In the entries below, find the lines that contain the word "Image" and copy them.
[DATA SUPPLIED — start]
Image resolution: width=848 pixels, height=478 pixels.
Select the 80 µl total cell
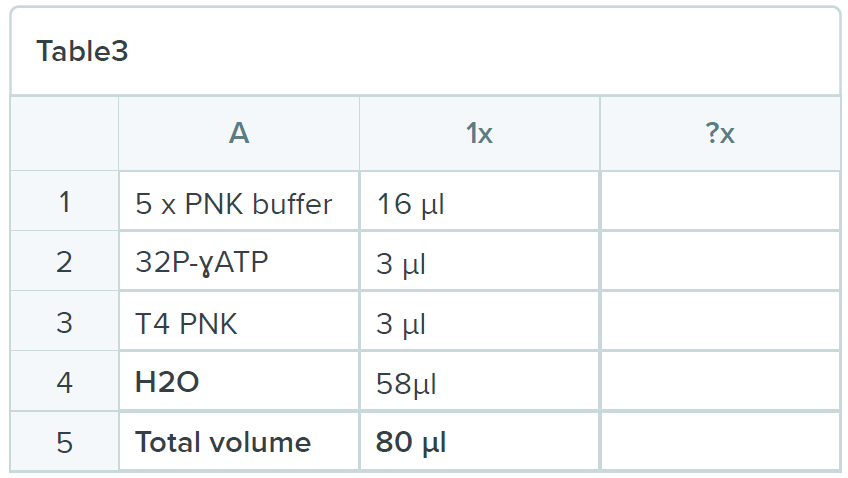tap(411, 442)
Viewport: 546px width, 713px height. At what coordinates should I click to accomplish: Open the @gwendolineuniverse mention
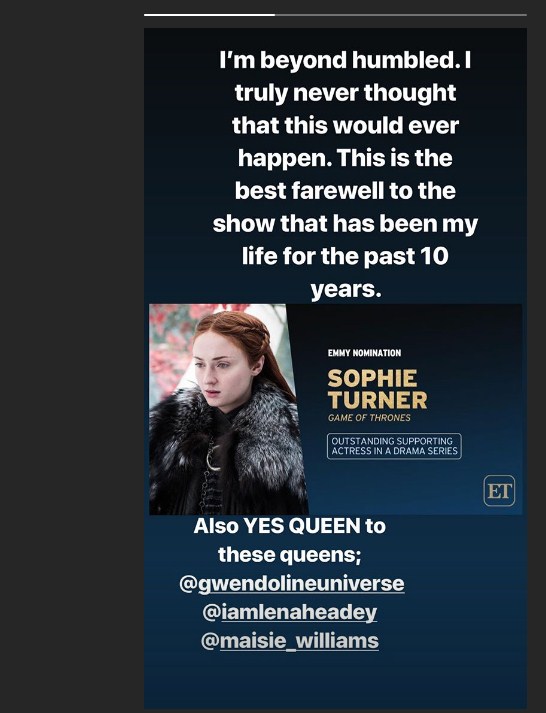292,583
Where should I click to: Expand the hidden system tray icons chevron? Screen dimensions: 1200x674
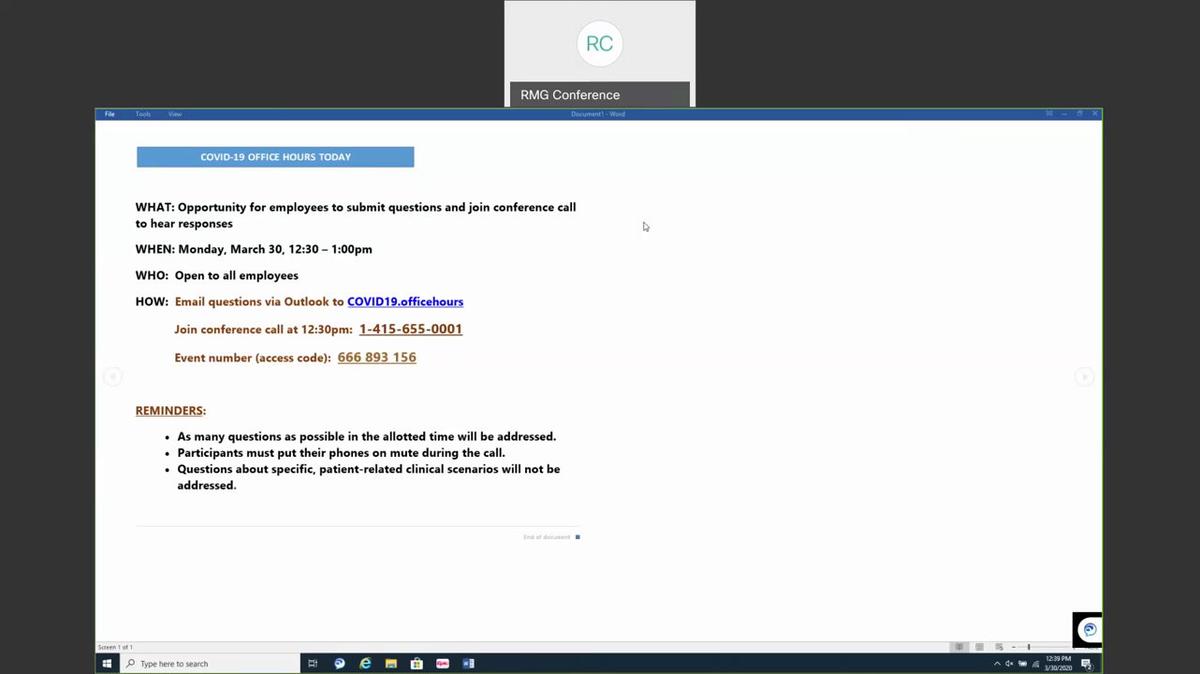point(996,664)
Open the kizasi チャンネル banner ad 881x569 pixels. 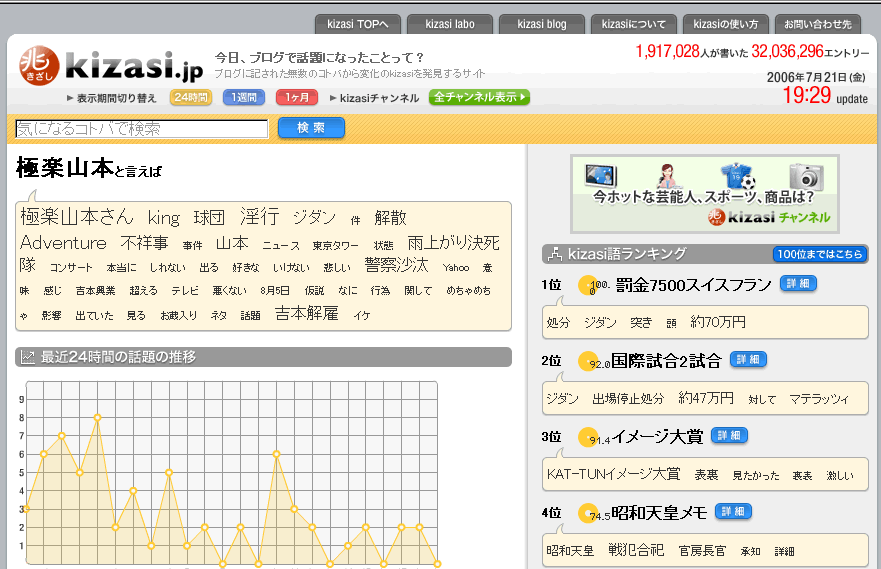click(705, 194)
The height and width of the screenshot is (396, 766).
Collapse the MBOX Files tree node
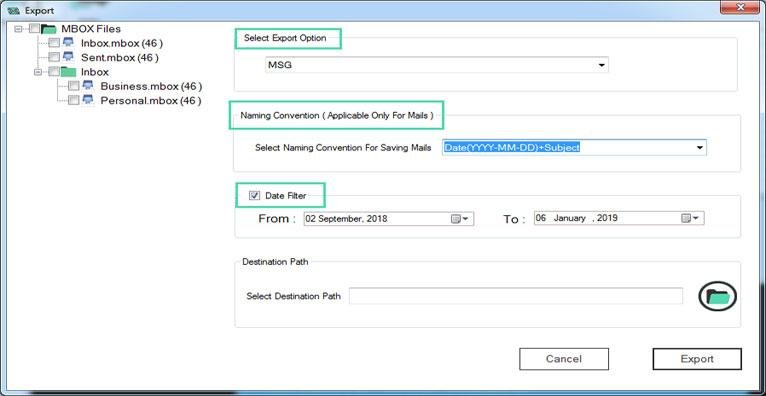pyautogui.click(x=19, y=29)
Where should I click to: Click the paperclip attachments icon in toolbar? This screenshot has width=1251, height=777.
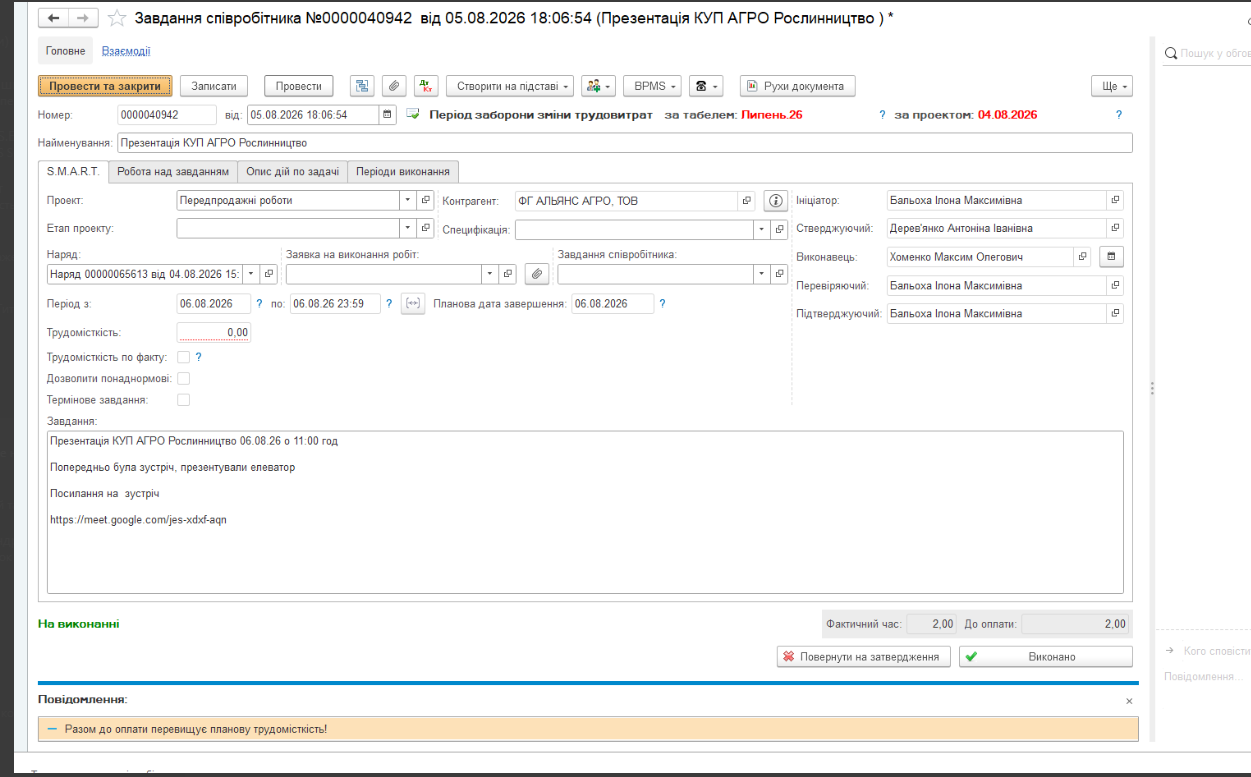(394, 86)
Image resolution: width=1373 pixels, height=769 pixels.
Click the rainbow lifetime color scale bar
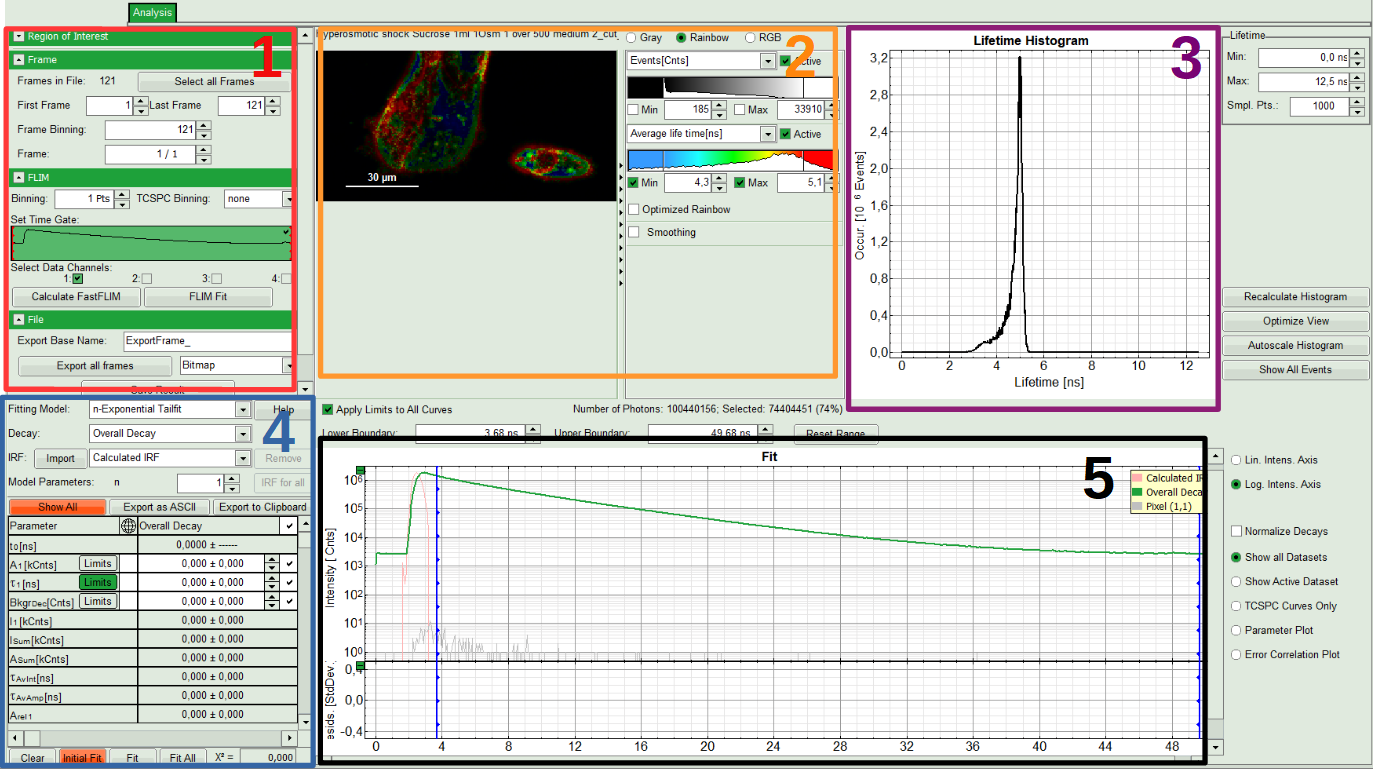[x=729, y=160]
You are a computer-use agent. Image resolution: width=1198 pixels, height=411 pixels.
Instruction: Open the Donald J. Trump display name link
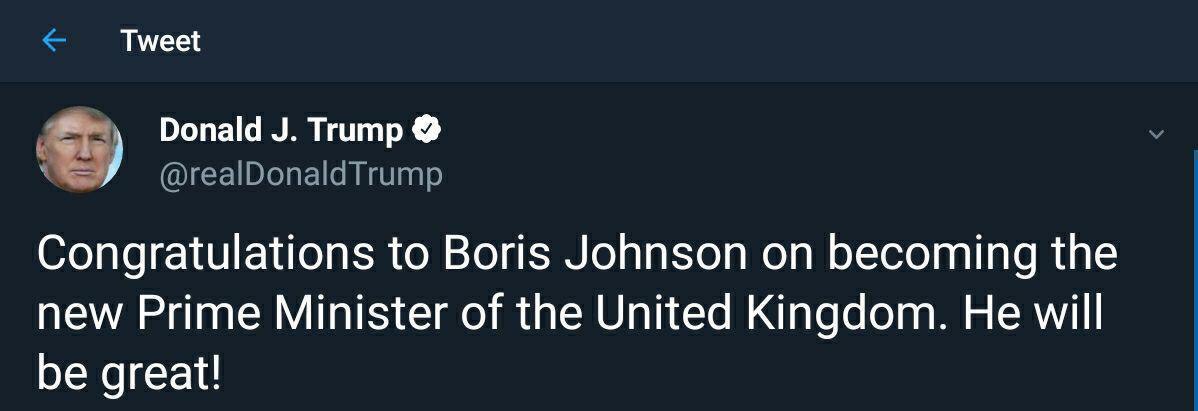click(x=281, y=130)
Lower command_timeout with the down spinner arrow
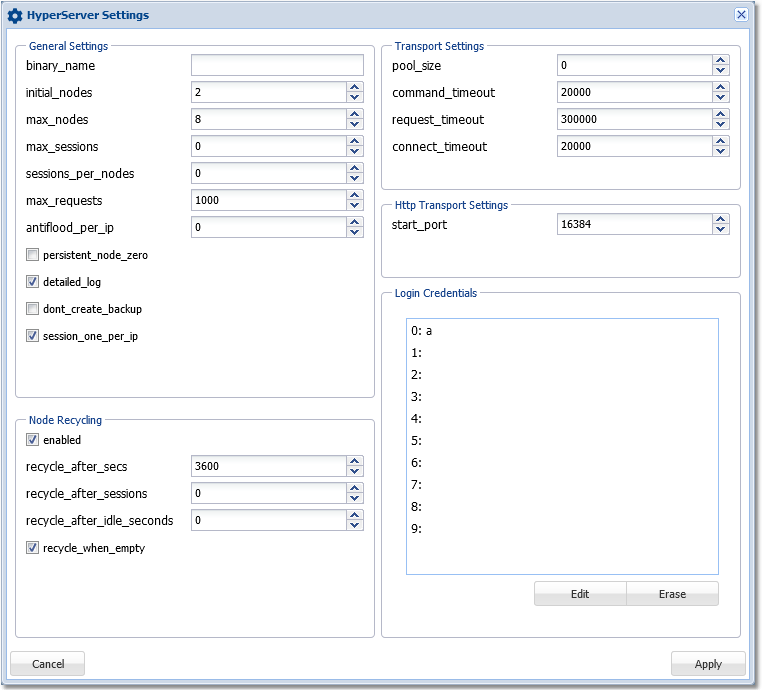The height and width of the screenshot is (692, 762). coord(721,98)
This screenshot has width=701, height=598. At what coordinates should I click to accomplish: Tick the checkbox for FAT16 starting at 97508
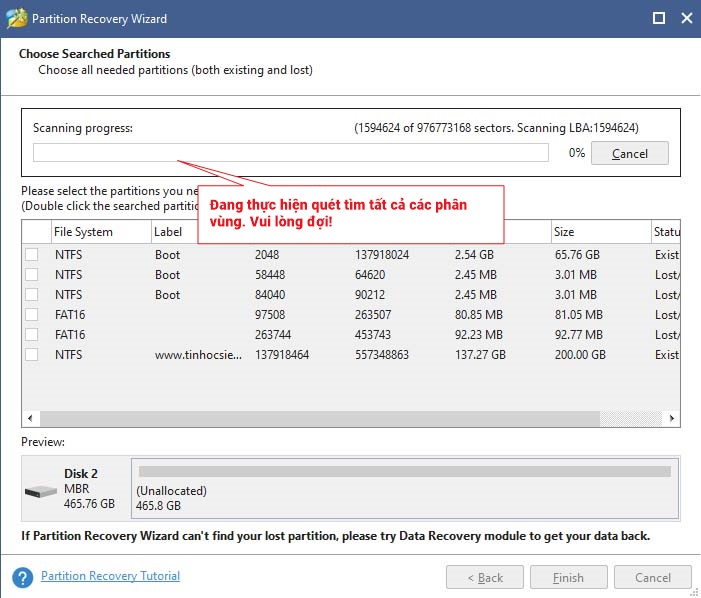32,315
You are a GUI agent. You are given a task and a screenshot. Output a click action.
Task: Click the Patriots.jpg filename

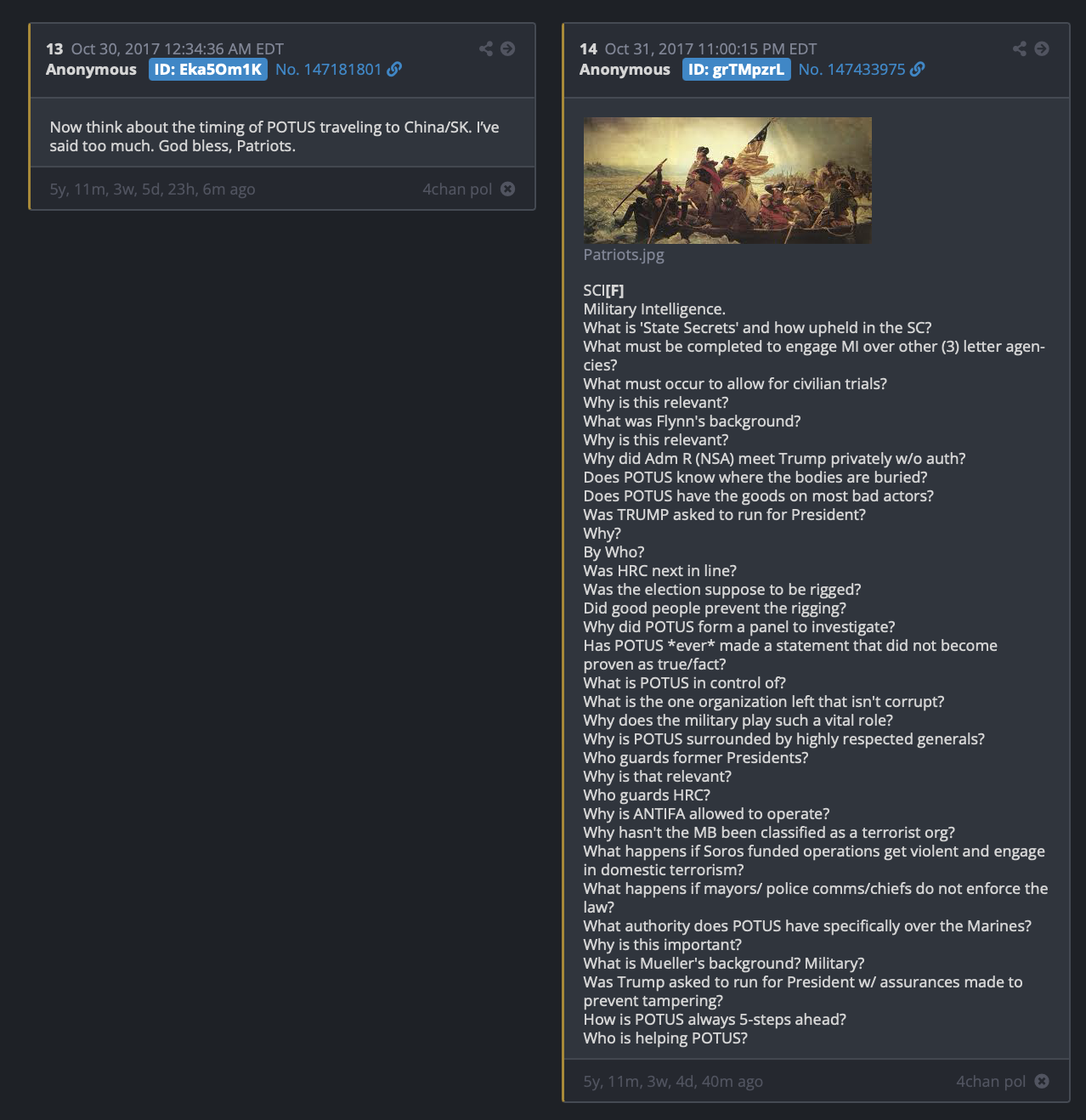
[DATA SUPPLIED — finish]
• EXERCISE RESPONSE
Image resolution: width=848 pixels, height=478 pixels.
Image resolution: width=1373 pixels, height=769 pixels.
You are a computer-use agent. Image resolution: width=1198 pixels, height=411 pixels.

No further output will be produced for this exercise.